* **What the task asks**
Repeat all the data that appears below, keeping it exact.

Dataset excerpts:
========
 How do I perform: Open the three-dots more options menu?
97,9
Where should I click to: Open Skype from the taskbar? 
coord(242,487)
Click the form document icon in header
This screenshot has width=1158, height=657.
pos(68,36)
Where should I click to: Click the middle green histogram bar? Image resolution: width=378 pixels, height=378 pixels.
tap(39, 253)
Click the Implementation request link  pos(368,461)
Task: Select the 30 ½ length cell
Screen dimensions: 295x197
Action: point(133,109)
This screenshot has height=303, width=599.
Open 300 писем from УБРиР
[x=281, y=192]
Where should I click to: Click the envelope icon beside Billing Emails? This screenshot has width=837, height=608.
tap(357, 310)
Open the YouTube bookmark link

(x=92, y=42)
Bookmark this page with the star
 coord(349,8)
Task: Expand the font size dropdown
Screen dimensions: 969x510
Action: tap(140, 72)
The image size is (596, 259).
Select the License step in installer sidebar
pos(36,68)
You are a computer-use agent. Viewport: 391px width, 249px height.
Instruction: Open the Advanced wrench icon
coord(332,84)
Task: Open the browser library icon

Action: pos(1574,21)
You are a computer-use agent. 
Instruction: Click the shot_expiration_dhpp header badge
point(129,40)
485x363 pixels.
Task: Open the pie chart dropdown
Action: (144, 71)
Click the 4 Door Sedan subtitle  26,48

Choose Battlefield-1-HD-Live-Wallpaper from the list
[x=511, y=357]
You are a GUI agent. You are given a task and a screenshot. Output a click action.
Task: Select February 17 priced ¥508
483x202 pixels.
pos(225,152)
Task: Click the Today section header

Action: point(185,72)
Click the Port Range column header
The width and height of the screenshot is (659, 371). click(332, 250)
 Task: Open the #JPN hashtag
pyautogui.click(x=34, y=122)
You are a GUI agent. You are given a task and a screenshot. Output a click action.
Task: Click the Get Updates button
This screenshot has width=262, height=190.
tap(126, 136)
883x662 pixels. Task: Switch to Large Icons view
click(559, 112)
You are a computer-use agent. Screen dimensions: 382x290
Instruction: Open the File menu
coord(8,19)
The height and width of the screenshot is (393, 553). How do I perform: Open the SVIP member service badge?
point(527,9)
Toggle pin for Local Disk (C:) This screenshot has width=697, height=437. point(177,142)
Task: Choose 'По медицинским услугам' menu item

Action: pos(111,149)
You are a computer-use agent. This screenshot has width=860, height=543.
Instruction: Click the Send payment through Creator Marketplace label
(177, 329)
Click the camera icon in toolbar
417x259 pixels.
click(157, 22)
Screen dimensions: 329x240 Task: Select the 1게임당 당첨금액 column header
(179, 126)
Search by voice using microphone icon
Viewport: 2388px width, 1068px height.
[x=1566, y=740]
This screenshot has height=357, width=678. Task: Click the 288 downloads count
========
* **Written answer**
 How do I perform: Open the three-dots more options menu?
97,9
Where should I click to: Open Skype from the taskbar? 
coord(242,487)
Click the form document icon in header
This screenshot has width=1158, height=657.
pos(68,36)
Where should I click to: Click the middle green histogram bar? Image resolution: width=378 pixels, height=378 pixels.
tap(39, 253)
Click the Implementation request link  pos(368,461)
Task: Select the 30 ½ length cell
Screen dimensions: 295x197
Action: point(133,109)
This screenshot has height=303, width=599.
Open 300 писем from УБРиР
[x=281, y=192]
Where should I click to: Click the envelope icon beside Billing Emails? This screenshot has width=837, height=608.
tap(357, 310)
Open the YouTube bookmark link

(x=92, y=42)
Bookmark this page with the star
 coord(349,8)
Task: Expand the font size dropdown
Screen dimensions: 969x510
Action: tap(140, 72)
The image size is (596, 259).
Select the License step in installer sidebar
pos(36,68)
You are a computer-use agent. Viewport: 391px width, 249px height.
Instruction: Open the Advanced wrench icon
coord(332,84)
Task: Open the browser library icon

Action: pos(1574,21)
You are a computer-use agent. 
Instruction: Click the shot_expiration_dhpp header badge
point(129,40)
485x363 pixels.
Task: Open the pie chart dropdown
Action: (144, 71)
Click the 4 Door Sedan subtitle  26,48

Choose Battlefield-1-HD-Live-Wallpaper from the list
[x=511, y=357]
You are a GUI agent. You are given a task and a screenshot. Output a click action.
Task: Select February 17 priced ¥508
483x202 pixels.
pos(225,152)
Task: Click the Today section header

Action: point(185,72)
Click the Port Range column header
The width and height of the screenshot is (659, 371). click(332, 250)
 Task: Open the #JPN hashtag
pyautogui.click(x=34, y=122)
You are a GUI agent. You are given a task and a screenshot. Output a click action.
Task: Click the Get Updates button
This screenshot has width=262, height=190.
tap(126, 136)
883x662 pixels. Task: Switch to Large Icons view
click(559, 112)
You are a computer-use agent. Screen dimensions: 382x290
Instruction: Open the File menu
coord(8,19)
The height and width of the screenshot is (393, 553). How do I perform: Open the SVIP member service badge?
point(527,9)
Toggle pin for Local Disk (C:) This screenshot has width=697, height=437. point(177,142)
Task: Choose 'По медицинским услугам' menu item

Action: pos(111,149)
You are a computer-use agent. This screenshot has width=860, height=543.
Instruction: Click the Send payment through Creator Marketplace label
(177, 329)
Click the camera icon in toolbar
417x259 pixels.
click(157, 22)
Screen dimensions: 329x240 Task: Select the 1게임당 당첨금액 column header
(179, 126)
Search by voice using microphone icon
Viewport: 2388px width, 1068px height.
[x=1566, y=740]
This screenshot has height=357, width=678. Task: Click the 288 downloads count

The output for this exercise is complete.